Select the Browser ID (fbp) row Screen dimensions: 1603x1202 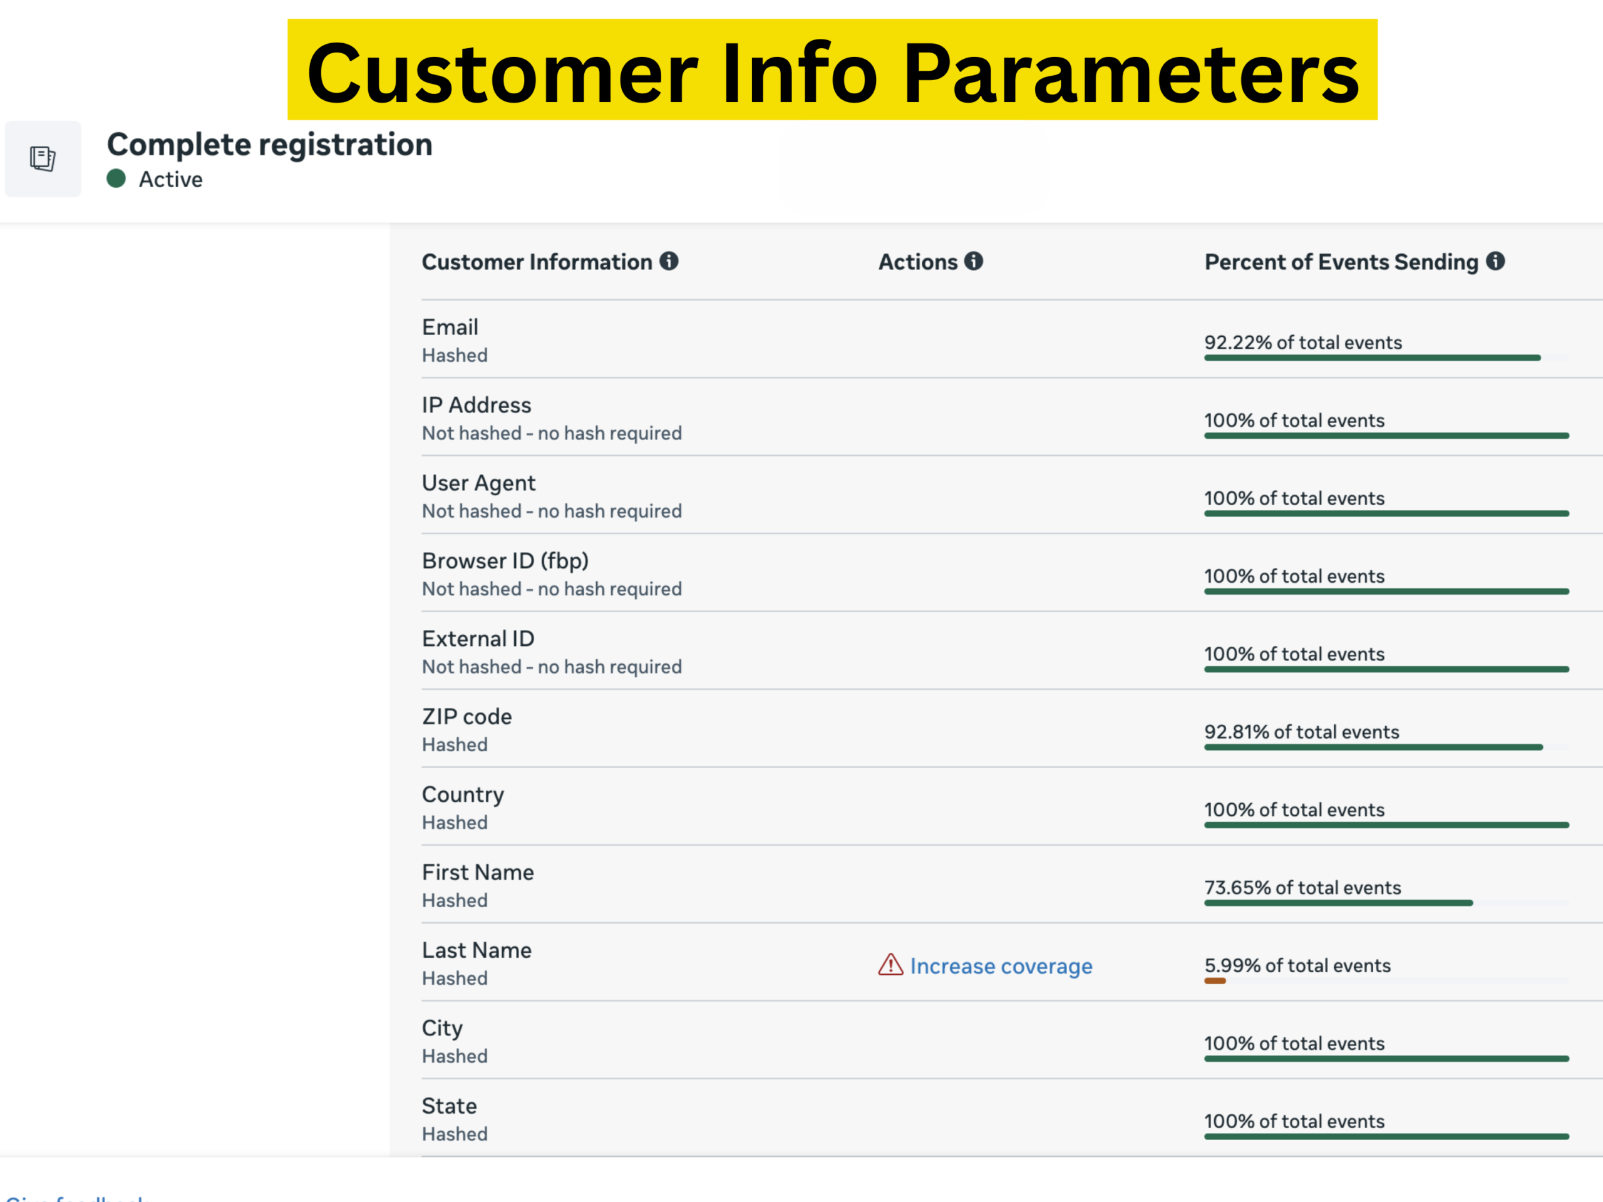click(505, 561)
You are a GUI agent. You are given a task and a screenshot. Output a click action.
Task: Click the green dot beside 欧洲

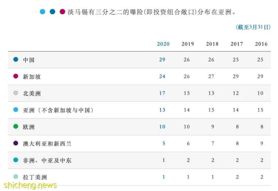click(x=16, y=126)
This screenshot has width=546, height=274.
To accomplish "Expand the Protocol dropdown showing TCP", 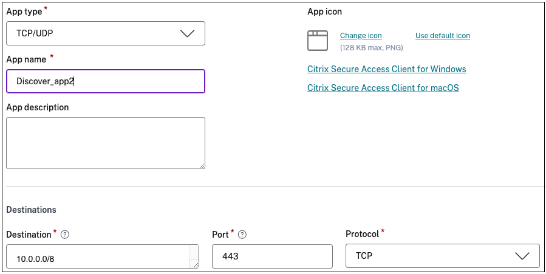I will (442, 256).
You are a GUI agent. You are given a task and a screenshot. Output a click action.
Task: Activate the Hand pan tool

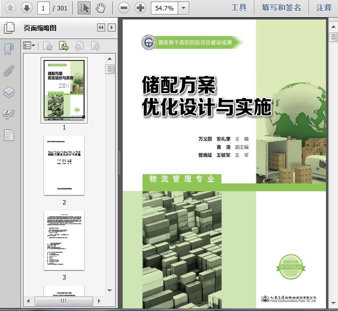pos(100,8)
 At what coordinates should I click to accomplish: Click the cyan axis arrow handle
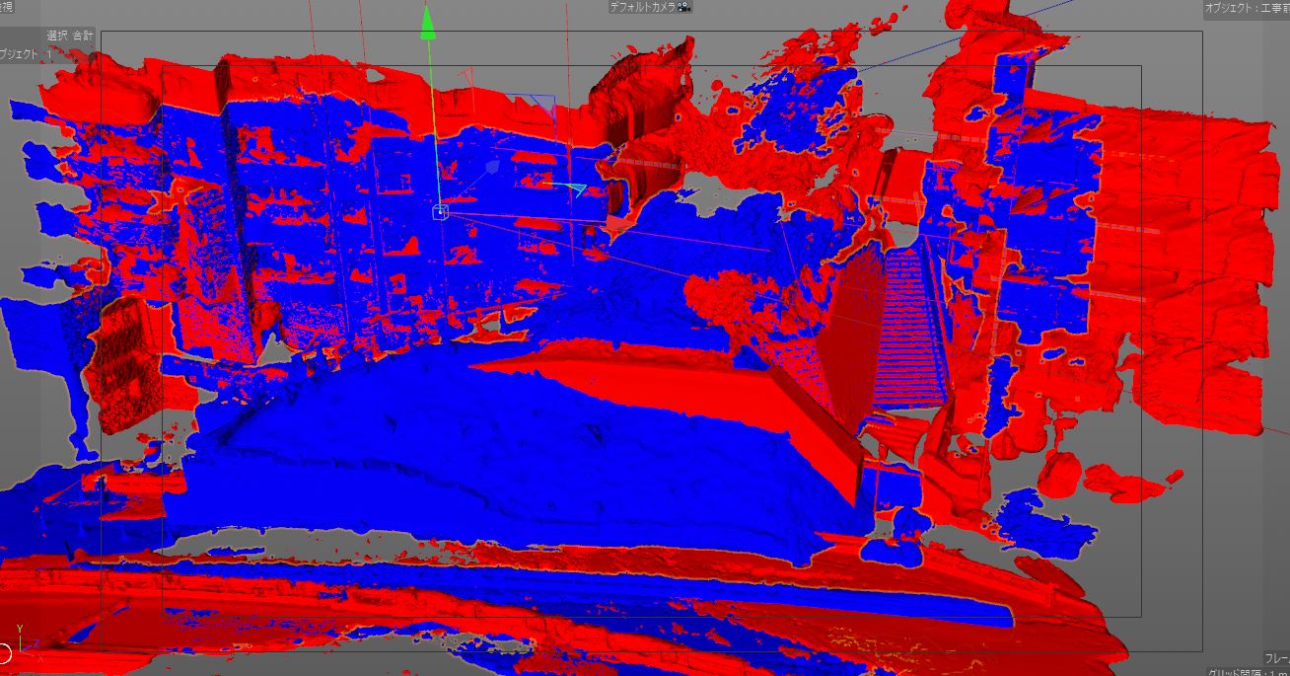(576, 188)
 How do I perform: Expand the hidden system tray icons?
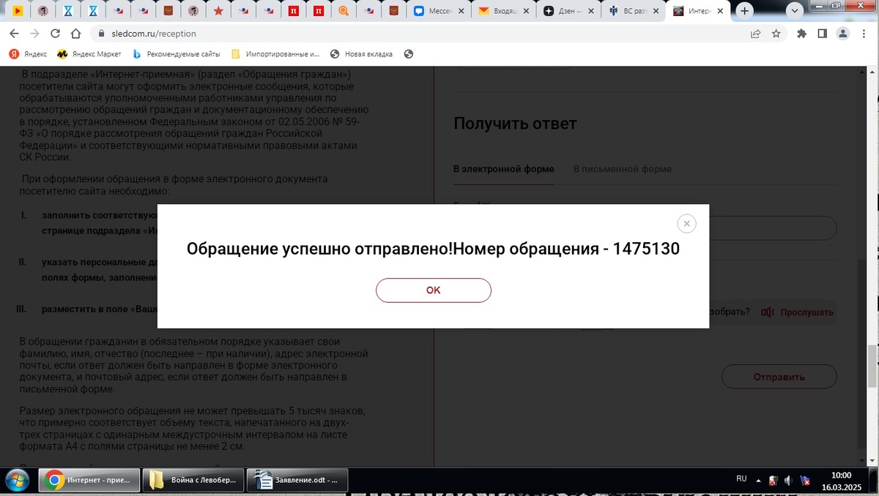click(757, 479)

* **Requirement**
Copy out everything from the line containing "How do I perform: Expand" down to the end of the items, putting "notification area" in place of "system tray" and keeping all else the same. Leave the pictures out.

* **Written solution**
 How do I perform: Expand the hidden notification area icons?
click(757, 479)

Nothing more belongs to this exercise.